It was my goal from the start of my Backyard Nest Egg project to learn to make compost. I have always gardened without chemical fertilizers, usually with purchased commercial chicken manure. (When I started my first garden back in 1981, I got a lot of advice from a friend’s mother. This woman had decades of experience growing her own food, beginning in her childhood in rural Kentucky. She had a fantastically productive garden and swore by chicken manure, so I followed her lead.)
Since I hadn’t yet hatched the crazy chicken project, and I wanted to minimize purchased inputs, I needed to learn how to make my own fertilizer by composting vegetable waste from the kitchen, egg shells, coffee grounds (a great source of nitrogen), fallen tree leaves, and other appropriate materials. As always, my first concern was odor. It was hard for me to believe that rotting refuse would not “stink to high heaven,” to use one of my mother’s phrases. However, if mixed in the right proportions, about four parts “dry” or “brown” materials to one part “wet” or “green” you won’t have any problems. In fact, if your compost pile does stink, it’s a sure sign you need to adjust your mix.
The best book I’ve found on how to do it is Mike McGrath’s Book of Compost. This guy is so enthusiastic about the benefits of compost, you can’t wait to get started on your own steaming pile of garbage. It’s a small volume in which McGrath explains clearly, succinctly, and with humor, how to make compost, various ways to speed up the process, such as building a “compost chimney,” and how best to use the finished product.
The next step was deciding what type of compost bin to use. I immediately ruled out the traditional open, three bin system. It’s unattractive (aesthetics is always a consideration for me) and takes up too much space. The city was selling Earth Machine composters (similar to the photo above left) and these at first seemed a great idea. They’re covered plastic bins with lids that twist and lock to keep animals out, and they take up little space.
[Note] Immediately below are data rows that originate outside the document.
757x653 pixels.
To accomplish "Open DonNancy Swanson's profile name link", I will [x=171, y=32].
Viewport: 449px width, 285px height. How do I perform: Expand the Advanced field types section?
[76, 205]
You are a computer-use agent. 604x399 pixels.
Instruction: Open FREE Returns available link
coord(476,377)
However, after buying and using one, I realized the Earth Machine has two serious design problems. First, it is difficult to turn the compost in one of those bins. The bin is tapered, wider at the bottom than at the top. The result is a top opening too small to get the angle I need to easily move a tool through the compost. We even bought one of those metal compost aerators, but I found it less useful than a hoe for adequately moving the compost. Basically, you move the aerator through the compost like you’re churning butter. However, it takes a lot of effort and seems to move little of the material. Even using a hoe, it was serious WORK to thoroughly turn the pile.
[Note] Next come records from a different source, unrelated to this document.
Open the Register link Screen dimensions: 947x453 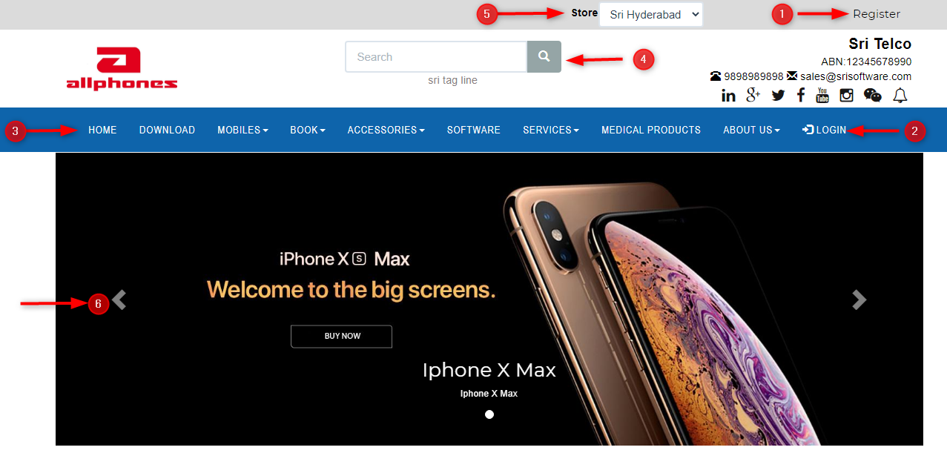coord(877,14)

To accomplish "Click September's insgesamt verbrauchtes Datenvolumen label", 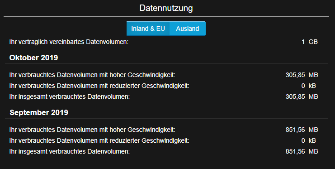I will coord(70,152).
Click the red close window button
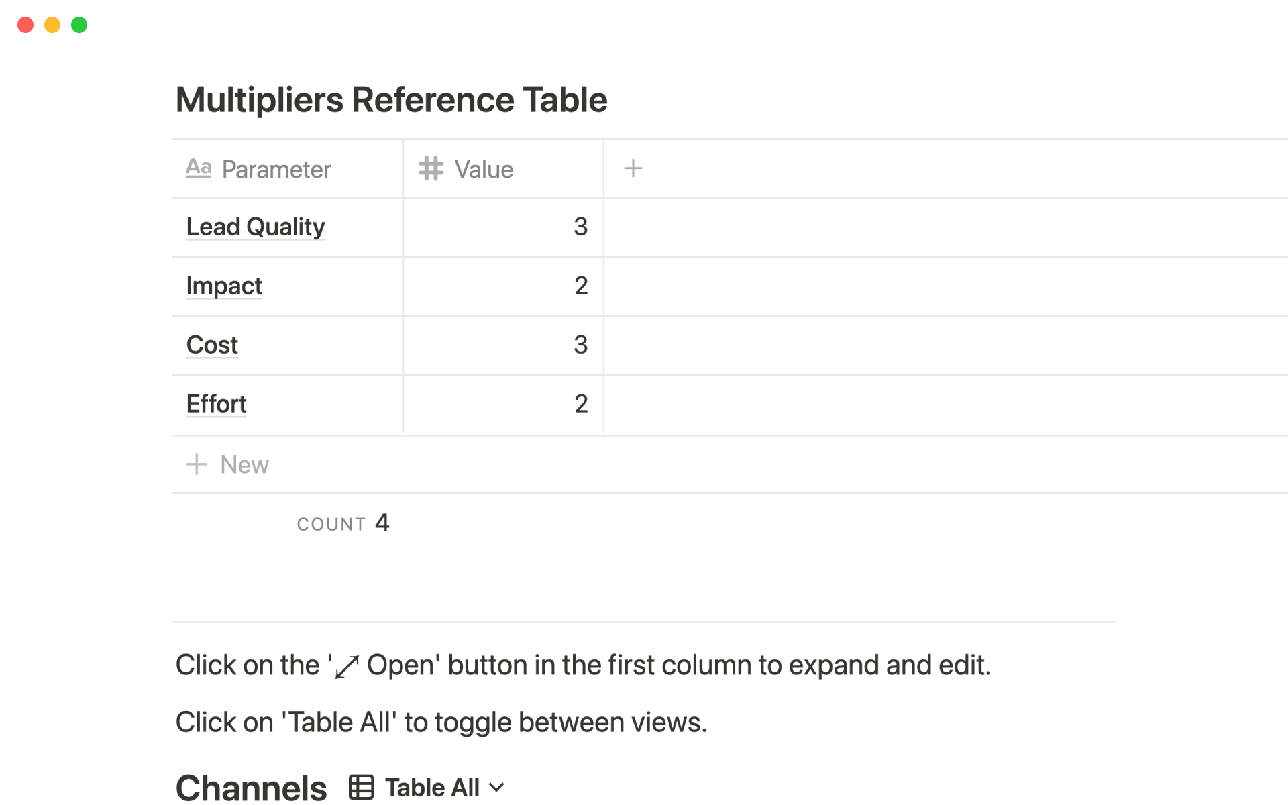 25,25
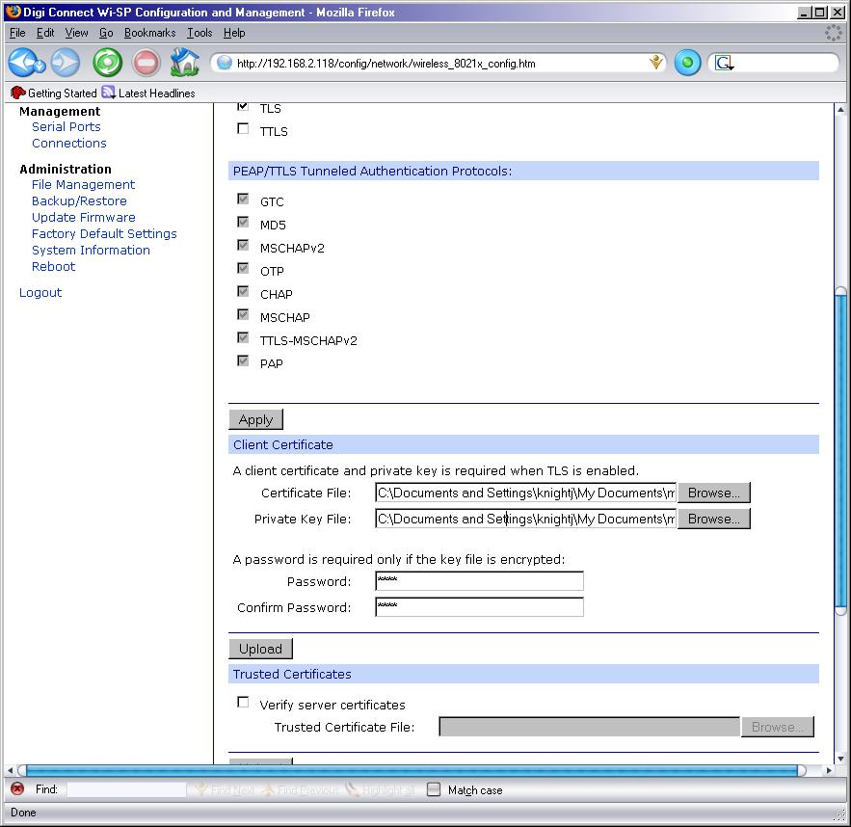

The second problem is getting your compost out. The Earth Machine has a little door at the bottom for removing compost, but it’s rather small. You can’t get a full-size shovel through there. I found myself scrabbling around on the ground to get the stuff.
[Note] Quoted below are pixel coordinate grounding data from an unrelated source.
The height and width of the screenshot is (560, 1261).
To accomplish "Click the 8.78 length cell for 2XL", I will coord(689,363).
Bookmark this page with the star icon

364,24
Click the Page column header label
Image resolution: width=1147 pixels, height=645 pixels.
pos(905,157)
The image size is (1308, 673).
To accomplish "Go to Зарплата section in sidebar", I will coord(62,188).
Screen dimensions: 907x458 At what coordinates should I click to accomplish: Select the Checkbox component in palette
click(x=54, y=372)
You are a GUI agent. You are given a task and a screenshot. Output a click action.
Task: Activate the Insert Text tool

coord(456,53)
I suppose I could have just removed the bin and scooped up the compost. However, the thing is secured to the ground with heavy plastic pegs. I’d have to pry those up first, and then what if I didn’t want to use all the compost at that moment? I’d have to get the bin back over a shifting pile and pound the pegs in again.
The ideal solution for me is the tumbling composter. Basically, these are barrels with a rod through the center on which the barrel turns. (See photo above.) These are fantastic labor-savers. Instead of turning big loads of material with a pitchfork (three-bin method) or laboriously churning the contents of an Earth Machine with the ineffectual aerator tool, you merely spin the barrel on its rod. This both makes the chore easier now, and enables me to continue this task into old age. When I want to remove the contents, I just take off the lid, and tip the barrel. I can empty the whole load into a wheelbarrow, or pour out just a bucketful.
Ads for commercially produced tumbling composters generally claim that they make compost faster than other composters. Mother Earth News staff tested this claim and concluded that tumblers produce compost faster only because gardeners turn them more frequently than compost in other types of bins. If you build two compost piles of roughly the same size and ingredients, one in a tumbler, and one in another kind of bin, and turn both piles with the same frequency, they will produce finished compost at the same time.
Commercially produced tumbling composters are ridiculously expensive, with prices of $200 or even $300. However, they are relatively simple to make - (check out this video on YouTube) – provided you can lay your hands on a barrel. That was my stumbling block. Maybe I wasn’t looking in the right places, or I just don’t have the right contacts, but I couldn’t find one.
Eventually, I found a local guy on Craigslist who builds composters (including the one in the photo above) from barrels he acquires from an undisclosed source. (Even he claimed he was having trouble getting barrels this year.) We bought his last two composters. I keep them behind the chicken coop, where they are handy, but out-of-site, and turn them often.